DMMは手数料が完全無料です。他の3社は全て0.45%で横並びです。

一見DMMが良さげに見えますが、もしアメリカ株への投資を考えるのであれば、sbi,マネックス 、楽天のうちどれかをおすすめします。なぜなら取り扱い商品数に差があるからです。

詳しくは、【証券口座のおすすめ3社】アメリカ株の取引におすすめ!の記事もどうぞ。

 

SBI証券[旧イー・トレード証券]

 

保有時:なし

個別の株は保有時にコストはかかりません。

投資信託とETFには保有時にコストがかかります。詳しくはこちら。

配当受取時

アメリカ株の配当金を受け取る際にはアメリカ、日本両国の税金がかかります

日本株とは違い、アメリカ側にも税金を取られます

配当金は、まずアメリカで10%が源泉徴収され、その引かれた額に対し、日本国内で20.315%(所得税15.315%+住民税5% ※所得税に復興特別税を含む)課税されます。

例えば
配当が10万円の場合、
アメリカの税金 :1万円
日本の税金   :1.8万円
税引後配当受取額:7.17万円
となります。

実際の受け取りは71.7%に目減りします。


ですのでアメリカ株には4%5%などの高配当株もありますが、配当利回り4%であれば実際の受け取りは2.88%、5%であれば3.6%くらいとなります。

また日本株と比べると
例えば配当利回り4%の場合の実際の税引後受取利回りは
日本株:3.18% 
アメリカ株:2.88%
となり、0.3%の差が生まれます

同じ配当利回りであればアメリカ株より日本株の方が多く手元に残ります

外国税額免除の申請と上限額

実はアメリカの税金分10%を後から確定申告をして「外国税額控除」の適用を受けることで払い戻しを受けることができます。現金で返ってくるわけではなく、その分所得税から引かれます。そのため、払い戻しを受けられるのは所得税の控除額が上限となります。

免除額の上限を計算する式は



外国税額控除の限度額=
①その年分の所得税の額 × ②その年分の国外所得総額 / ③その年分の所得総額

*③は給与所得控除後の所得(そのほか控除はいれない)と外国の配当金)

所得税や控除はケースバイケースで異なり計算は色々とややこしいのですが、ここでは仮に年収500万円でアメリカ株配当50万円のケースで計算してみました。
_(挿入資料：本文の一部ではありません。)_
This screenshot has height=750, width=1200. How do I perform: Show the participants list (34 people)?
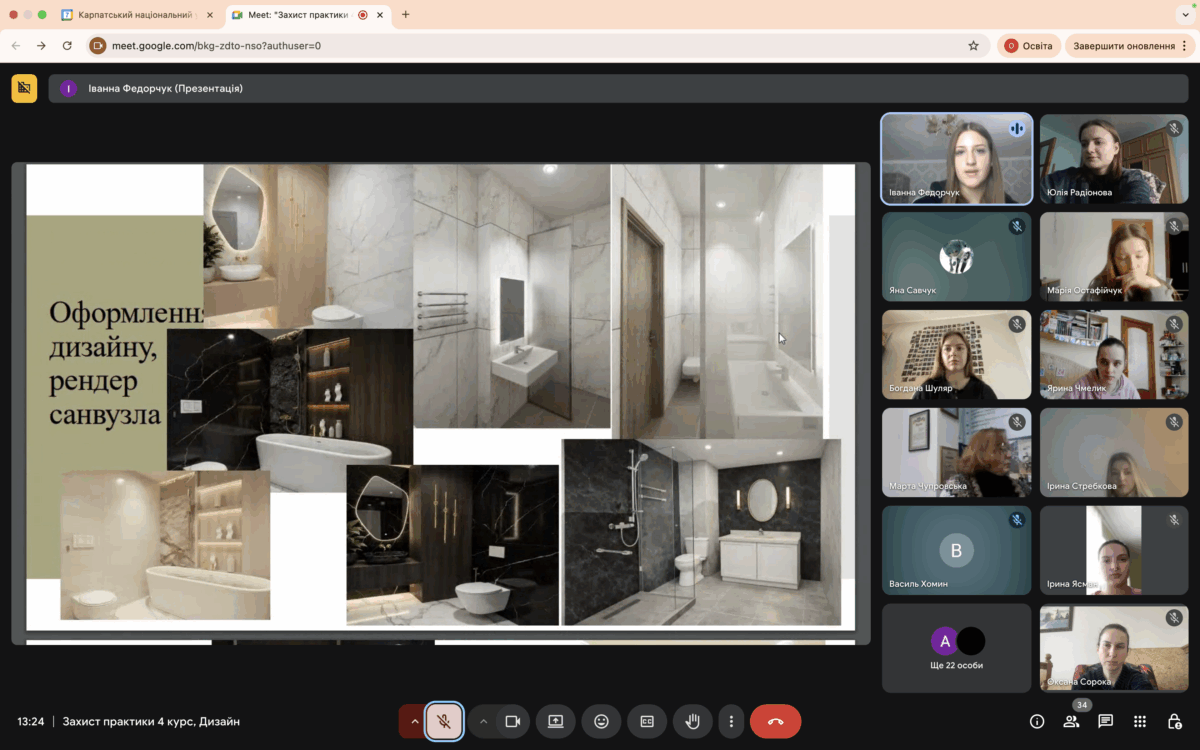tap(1071, 721)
どのくらい返ってくるのかイメージを掴んでいただければと思います。

外国税額免除額の上限の試算(年収500万円 配偶者ありの場合)

条件:年収500万円、アメリカ株の配当収入が年50万円
   社会保険は70万円、控除は給与所得控除、基礎控除、 配偶者控除のみ。

収入    :500万円
給与所得控除:144万円(20% + 44万円)
社会保険控除:70万円
配偶者控除 :38万円
基礎控除  :48万円
ーーーーーーーーーーーーーーーーーーーーーーーー
課税所得  :200万円
ーーーーーーーーーーーーーーーーーーーーーーーー
所得税額  :102,500円(10% -控除97500円)
ーーーーーーーーーーーーーーーーーーーーーーーー


外国税額控除の限度額=①その年分の所得税の額×②その年分の国外所得総額/③その年分の所得総額

①102,500 x ②50/(③396+50) = 12,941.-

このケースだと50万円の10%=500,000円がアメリカで引かれている税金ですが、実際に取り戻せるのは12,941円ということになります。
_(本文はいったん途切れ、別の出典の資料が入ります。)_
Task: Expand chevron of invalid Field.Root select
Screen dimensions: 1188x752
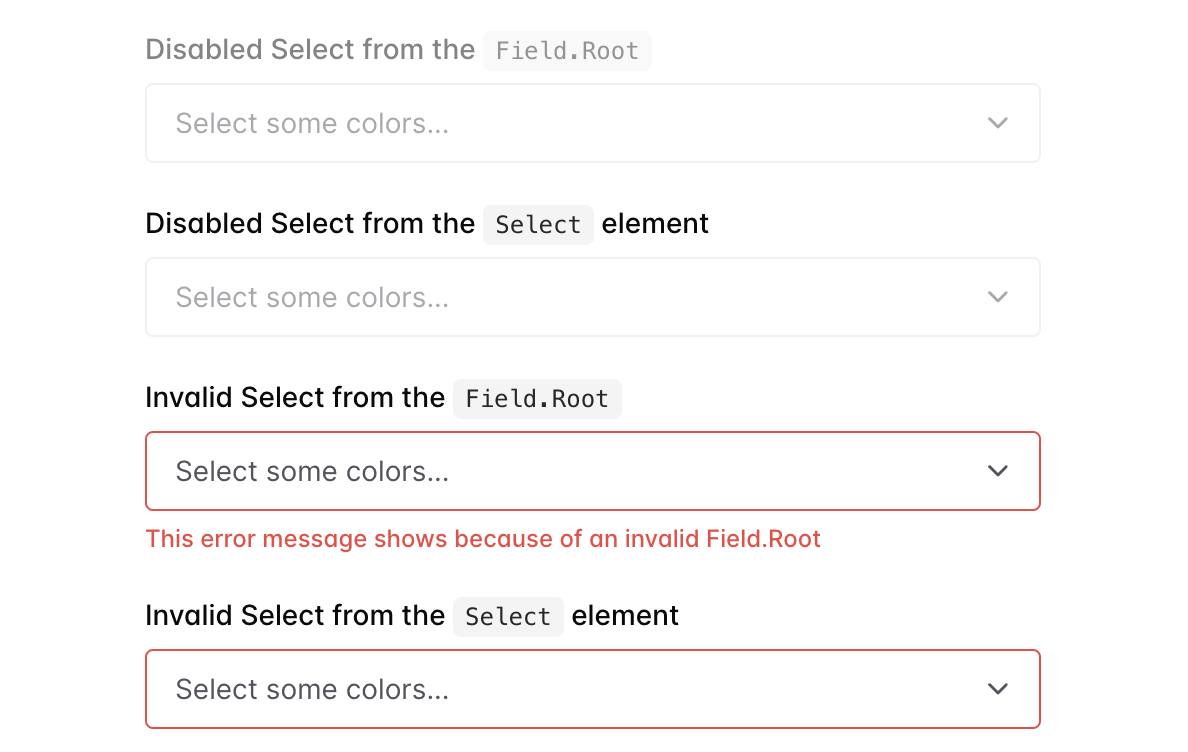Action: [997, 471]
全額ではないのに少しガックリきますが、それでも大きいですね。

アメリカ株投資で配当を受け取った際は確定申告をしましょう!


因みにもっと取り戻すためにはアメリカ株の配当金をあげるか、所得税をあげるかですが、仮にアメリカ株の配当が上がっても額は大きくなりますが、割合は変わりませんのであまり意味がなくまた所得税を増やす努力も本末転倒かと思いますので、あまり上限を上げることを考えるのは意味がないと思います。
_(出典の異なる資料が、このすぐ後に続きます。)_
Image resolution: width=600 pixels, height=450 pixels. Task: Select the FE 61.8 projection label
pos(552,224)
もっと詳しく外国税額控除について知りたい方はこちらのリンク記事もどうぞ。

https://bo678-deaf.com/【2019年】外国税額控除を受けるため所得税の控除/

源泉徴収票の計算サイト
https://keisan.casio.jp/exec/system/1291628865

外国税額控除を考慮した年収ごとの米国株配当税率シミュレーション
米国株に起こる配当の二重課税は、確定申告で外国税額控除を申請することで解消します。ここでは参考情報として、外国税額控除を最大限利用した場合に米国株の配当税率がどの程度になるか紹介します。

売却時:手数料+税金 数%+20.315%


株を売る際に証券会社への手数料と日本の税金20.315%がかかります。

配当にはアメリカの税金10%がかかりますが、売却にはかかりません。

投資のコストを抑えるには

投資コストが低い口座を選ぶ

証券口座はコストの安いネット証券を選びましょう。

毎回の取引に関わることですので、ここのコストを出来るだけ落としておくことが重要です。間違っても窓口があるようなコスト高な証券会社は避けたいですね。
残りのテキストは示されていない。